Jetzt ließ Knox etwas erkennen, das eindeutig nach Zerknirschtheit aussah. »Von deiner Überprüfung.«
»Du hast mich überprü
fen lassen?« Ich wusste nicht, ob ich mich geschmeichelt oder beleidigt fühlen sollte. Dann hatten Julius und die andere Frau über mich geredet, als ich sie belauscht hatte. Darüber, dass ich überprüft worden war – bevor ich überhaupt den Wunsch geäußert hatte, bei ihnen mitzumachen. Auf Knox’ Veranlassung hin.

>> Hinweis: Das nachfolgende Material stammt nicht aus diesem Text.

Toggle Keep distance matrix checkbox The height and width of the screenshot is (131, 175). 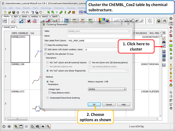coord(50,93)
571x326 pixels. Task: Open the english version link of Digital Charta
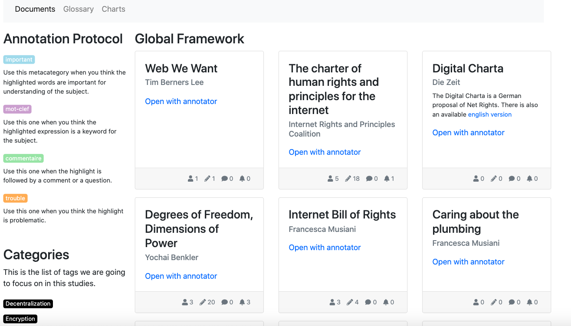click(490, 114)
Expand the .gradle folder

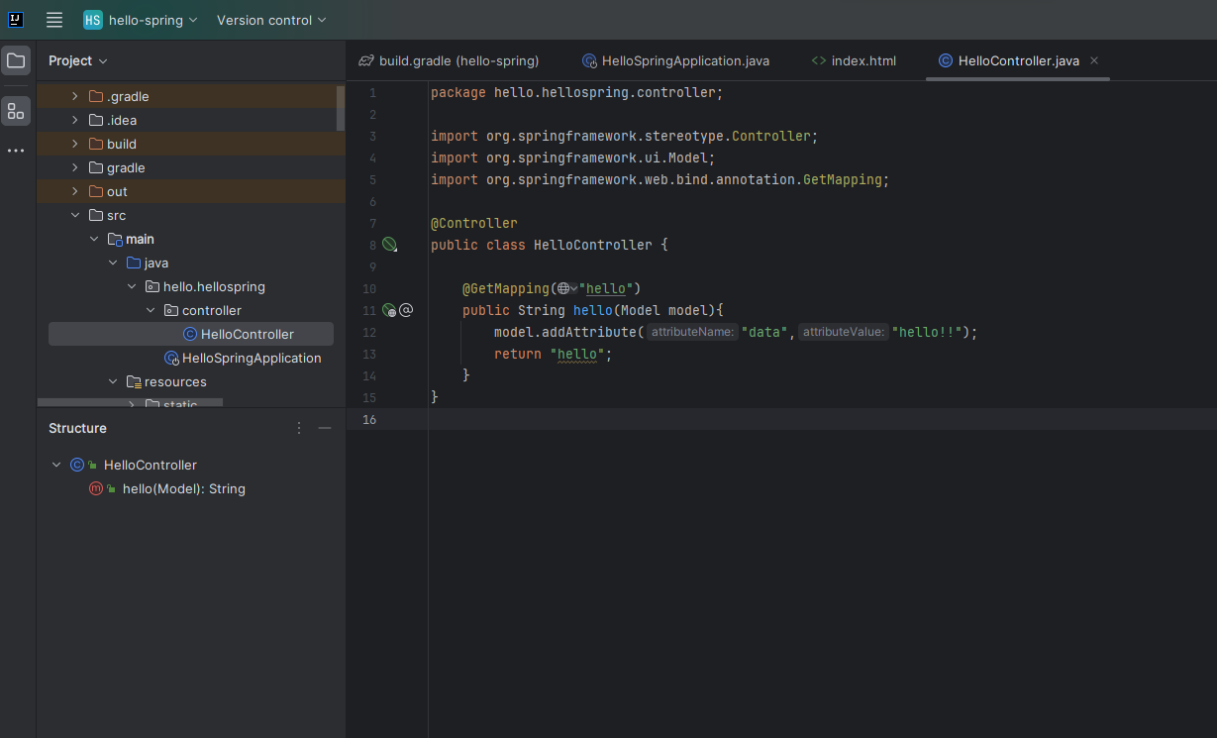(74, 96)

»Wenn du das so sagst, klingt es, als wäre ich ein Stalker oder so.« Knox sah unglücklich aus. »Dabei ist es nur die Standardprozedur für neue Leute bei ReVerse. Und irgendwie … irgendwie hatte ich so ein Gefühl, dass du zu uns passen könntest.« Er sah verlegen zu Boden. »Oder vielleicht habe ich es mir auch nur gewünscht.«
Ich wurde rot und ein warmer Strom flutete durch meinen Magen, breitete sich bis in meine Zehenspitzen aus. Knox hatte darauf gehofft, dass ich Teil von ReVerse werden würde. Das war die beste Nachricht des Tages.
»Bist du sauer?«, fragte er mich.
»Nein«, antwortete ich viel zu eilig. »Überhaupt nicht.« Wieder sah er mich an, und ich hatte das Gefühl, als würde ich in diesem Moment über den Mond spazieren – ganz schwerelos. Der Moment dauerte lang und länger, und irgendwann unterbrach ich den Blick, weil ich glaubte, dass Knox sonst all meine Gedanken und Gefühle daran würde ablesen können.
»Danke übrigens, dass du mir vorhin bei Delta geholfen hast«, sagte ich und sah hinunter auf den Pier.
»Nicht der Rede wert.« Knox schob die Hände in die Taschen. »Wenn du irgendwann davon erzählen willst, gut. Wenn nicht, auch gut. Bei ReVerse ist es egal, welche Gründe du hast. Solange du zu uns hältst, halten wir zu dir.«
»Der König hat mir meine Zukunft weggenommen«, sagte ich so schnell, dass ich mich selbst kaum verstand. »Ich habe jede Art von Technologie geliebt, ich habe für sie gelebt, schon seit ich ein kleines Mädchen war. Und jetzt … jetzt ist da nichts mehr. Deswegen werde ich tun, was immer ich kann. Solange wir nur die Abkehr damit beenden.« Dafür hätte ich alles gegeben. Weil Leopold mir alles weggenommen hatte, meinen Kopf, mein Leben, meine Pläne. Aber obwohl ich Knox gerne alles darüber erzählt hätte, durfte ich es nicht. Meine Eltern hatten es von Beginn an so gehalten und mir eingeschärft, niemandem von meinem optimierten Gehirn zu erzählen. Wobei optimiert seit der Abkehr wohl eher verkrüppelt bedeutete.